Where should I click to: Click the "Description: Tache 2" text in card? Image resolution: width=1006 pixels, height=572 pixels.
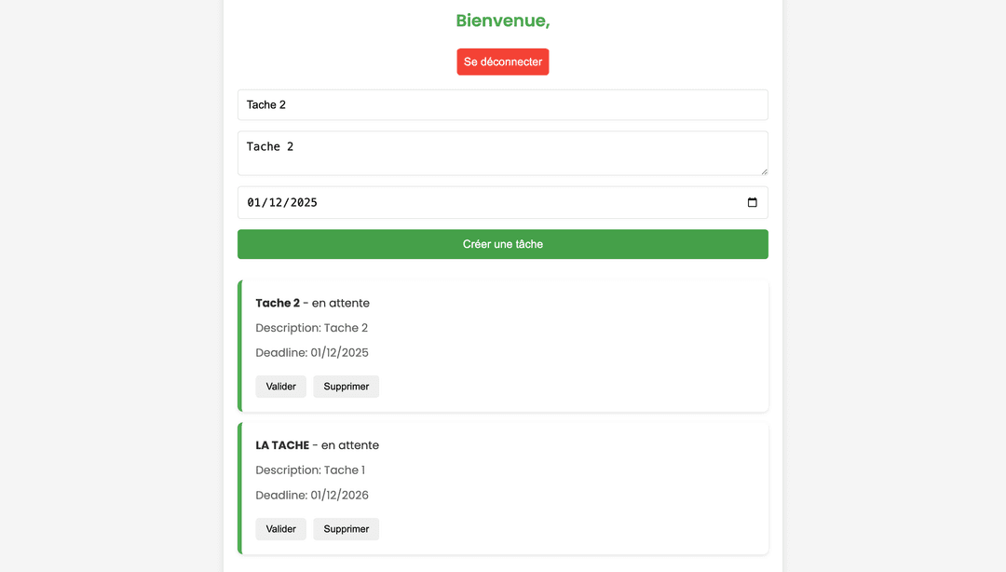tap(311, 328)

···

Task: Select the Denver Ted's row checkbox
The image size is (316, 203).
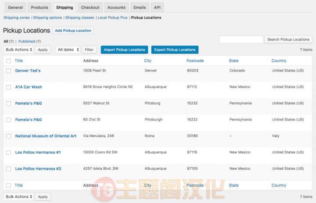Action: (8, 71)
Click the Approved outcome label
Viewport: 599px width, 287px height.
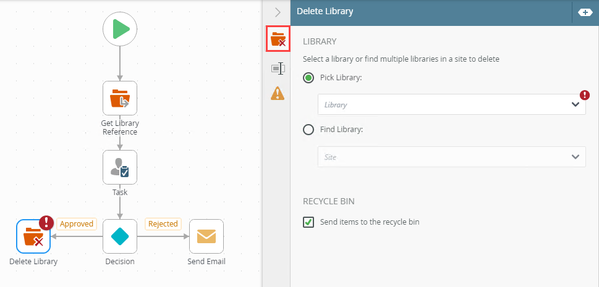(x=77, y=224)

···

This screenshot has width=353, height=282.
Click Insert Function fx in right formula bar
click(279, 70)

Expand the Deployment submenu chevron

···

- Exercise details -
In the material above, find the line containing "This screenshot has width=353, height=282." and the line containing "Expand the Deployment submenu chevron", then write out exactly those two lines and every line between them, and nothing more.

- Result of this task -
This screenshot has width=353, height=282.
Click Insert Function fx in right formula bar
click(279, 70)

Expand the Deployment submenu chevron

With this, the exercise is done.